Porto Recanati () is a town with some 12,500 inhabitants in the province of Macerata, in the Marche region. of central Italy. It is the northeast coastal town of the province. It was made an independent town on 15 January 1893, when, due to a Decree signed by King Umberto I of Italy, Porto Recanati's coastal hamlets were separated from Recanati.

The communal territory is completely plain, and it is located near the Mount Conero. The town's seabord, defined north by the mouth of Musone river, extends itself for about two km south, beyond the mouth of Potenza river.
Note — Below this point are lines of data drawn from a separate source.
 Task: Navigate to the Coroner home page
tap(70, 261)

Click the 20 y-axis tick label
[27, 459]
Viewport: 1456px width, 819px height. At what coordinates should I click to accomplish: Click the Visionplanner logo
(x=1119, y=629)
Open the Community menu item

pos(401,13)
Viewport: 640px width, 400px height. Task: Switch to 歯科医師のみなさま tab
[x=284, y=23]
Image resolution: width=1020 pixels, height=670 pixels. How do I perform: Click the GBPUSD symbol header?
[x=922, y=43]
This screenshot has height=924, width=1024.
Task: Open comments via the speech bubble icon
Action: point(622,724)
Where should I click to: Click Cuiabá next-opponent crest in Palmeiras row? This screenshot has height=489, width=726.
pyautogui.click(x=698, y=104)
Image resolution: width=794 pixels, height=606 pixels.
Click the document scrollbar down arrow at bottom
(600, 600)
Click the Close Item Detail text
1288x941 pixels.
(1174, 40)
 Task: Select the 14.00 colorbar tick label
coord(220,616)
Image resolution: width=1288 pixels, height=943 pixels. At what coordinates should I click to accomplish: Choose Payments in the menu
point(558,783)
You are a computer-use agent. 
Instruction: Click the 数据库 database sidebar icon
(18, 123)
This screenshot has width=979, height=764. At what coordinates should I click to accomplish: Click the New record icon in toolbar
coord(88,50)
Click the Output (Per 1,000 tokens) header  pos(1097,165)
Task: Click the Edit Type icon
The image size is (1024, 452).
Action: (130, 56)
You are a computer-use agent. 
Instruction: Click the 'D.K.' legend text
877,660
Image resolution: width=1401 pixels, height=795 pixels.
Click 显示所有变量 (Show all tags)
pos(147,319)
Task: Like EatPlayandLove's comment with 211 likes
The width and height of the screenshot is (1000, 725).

The central part of Porto Recanati's  is basically formed by gravel beaches and steep sea with deep bottom also a few steps from sea shore, unlike nearby towns Potenza Picena and Civitanova Marche.

History 
The area seem to have been inhabited since Bronze Age, as  findings on the top of Montarice's hill, hailing from period called Apennine Medium Bronze and  dating from the 15th-14th centuries BC have confirmed. In the same areas fragments of the 6th century BC Attic pottery have been recovered,  witnessing the early commercial trade in the area.

Main sights 
The Castello Svevo (Hohenstaufen Castle), built during the 13th through 15th centuries as a rampart against Turkish pirates attacks, is home to the Municipal Art Gallery, that in nine rooms collects paintings, mainly from 1850 to the early 20th century.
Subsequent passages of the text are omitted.